Tuesday, March 22, 2011

Maintenant je veux bosser, la fac çà sera pour après !

La question cruciale semble pendue à toutes les lèvres des jeunes élèves à la porte du lycée: Que fais-je après le bac ? Avec ce que j’appelle la « crise d’orientation » au Maroc, le jeune lycéen et la jeune lycéenne ont peu de chance d’atterrir sur les bons rails en suivant leur propre instinct.

Je ne souhaite pas détailler cette histoire d’orientation car je souhaiterais y revenir dans un autre post vu son importance. Par contre, parlons un peu d’une option très rarement abordée à l’école, et encore plus rarement acceptée par les parents ; on va l’appeler « le break scolaire ».

J’entends par le break scolaire une rupture que l’élève fait avec les études à sa sortie du lycée. A 18 ans, le jeune élève peut choisir de faire halte aux études pour intégrer le marché de l’emploi « momentanément » avant de reprendre les études quelques années plus tard. Au premier abord, cette idée ne traverse l’esprit du parent marocain lambda sans y laisser la trace d’incrédulité qui va jusqu’au refus littéral. Mais il semblerait que les spécialistes auraient un point de vue différent. Voyons…

Pourquoi le Break Scolaire est important :

Selon le Professeur et psychanalyste Pr. Mamoun Moubarak Dribi, il serait important voire utile qu’un élève fasse un arrêt de ses études juste après le bac s’il le souhaite fortement. Il justifie ce point de vue par les arguments suivants :

1- L’élève pourrait être extenué physiquement et psychiquement à la sortie du Bac. L’arrêt momentané lui permettrait de reprendre des forces tout en testant ses aptitudes professionnelles « ce qu’il/elle vaut sur le marché »

DONNÉES FOURNIES:
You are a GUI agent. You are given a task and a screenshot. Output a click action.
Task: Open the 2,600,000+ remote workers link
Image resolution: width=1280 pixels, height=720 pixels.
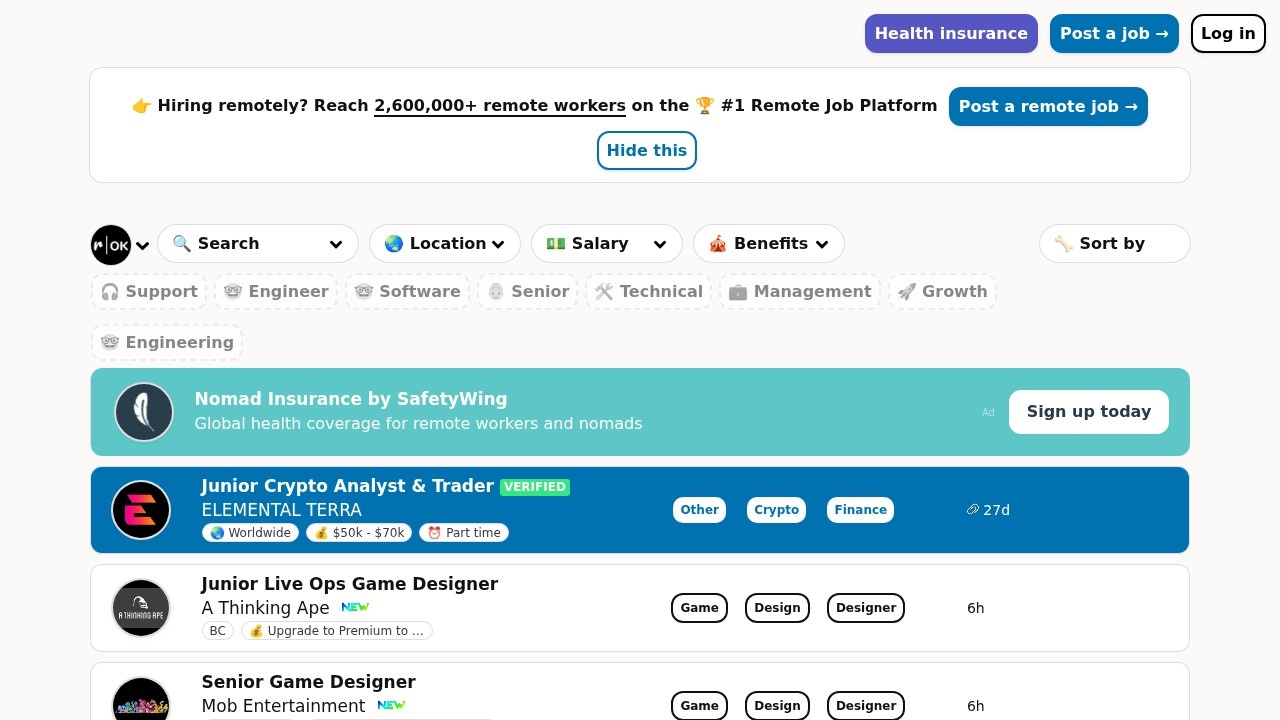pos(500,106)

LISTE DES TÂCHES:
a – Résumez en deux phrases le paragraphe du texte sur le break scolaire qui commence par « J’entends par le break scolaire », en gardant ses faits principaux.
b – Reprenez le texte sur le break scolaire après sa dernière phrase et poursuivez-le.
Les données ne jouent aucun rôle dans ce travail.

RÉPONSES:
a – Le break scolaire est une interruption des études à la sortie du lycée : à 18 ans, l’élève s’arrête pour travailler « momentanément » avant de reprendre ses études quelques années plus tard. Le parent marocain moyen accueille cette idée avec incrédulité, jusqu’à la refuser, mais les spécialistes semblent avoir un autre point de vue.

b –
2- L’adolescent a aujourd’hui accès à plusieurs éléments renforçant son indépendance relative dès son jeune âge (téléphone portable, argent de poche, moto, iPhone, …). Voulant affirmer cette indépendance, ne serait-ce que pour une période déterminée, l’adolescent/adulte opte pour une année ou deux d’activité professionnelle avant de poursuivre des études supérieures.

3- Enfin, ce break s’avéreraient être une phase importante dans la mesure où elle permettrait à l’élève/étudiant de mieux calibrer sa vocation et de mieux orienter ses choix de carrière, et donc d’études supérieures.

Cela dit, Pr. Dribi insiste fortement sur le fait de Retourner (avec un grand « R ») aux études supérieures dès que possible.

Maintenant, jusqu'à quel point le Break Scolaire est applicable au Maroc ?

Oui, en effet, ce serait idéal si l’élève choisit d’intégrer le marché du travail pendant quelques années, et puis un beau jour décide de devenir médecin, envoie sa candidature à la faculté de

médecine de sa ville et obtient une place sur ses bancs. L’entrave majeure pourtant, à ma connaissance, serait la validité du Bac, une notion que mes capacités intellectuelles n’arrivent pas encore à absorber, comme si deux ans après le bac, les facultés mentales de l’élèves deviennent rouillées, son savoir obsolète, et sa capacité à réussir remise en question. Dans les pays aujourd’hui leaders en éducation supérieure, une telle entrave n’existe pas. Après le lycée, l’étudiant est libre de construire son chemin à l’intérieur ou à l’extérieur des murs de l’université. Si à 40 ans, il / elle décide de reprendre les études, personne n’ira lui demander de refaire son Bac ! Au contraire, on tiendrait plutôt compte de ses compétences, son adaptabilité, sa capacité d’apprendre rapidement, …etc. Le résultat en est des personnes qui finissent forcément par atterrir dans leur domaine préféré, et donc un domaine où ils/elles s’épanouiraient et seraient hautement productifs.

Maintenant, il faut dire aussi que le regard de la société envers ces choix atypiques est encore pesant. Mais la société change et les mentalités changent aussi par la force des choses.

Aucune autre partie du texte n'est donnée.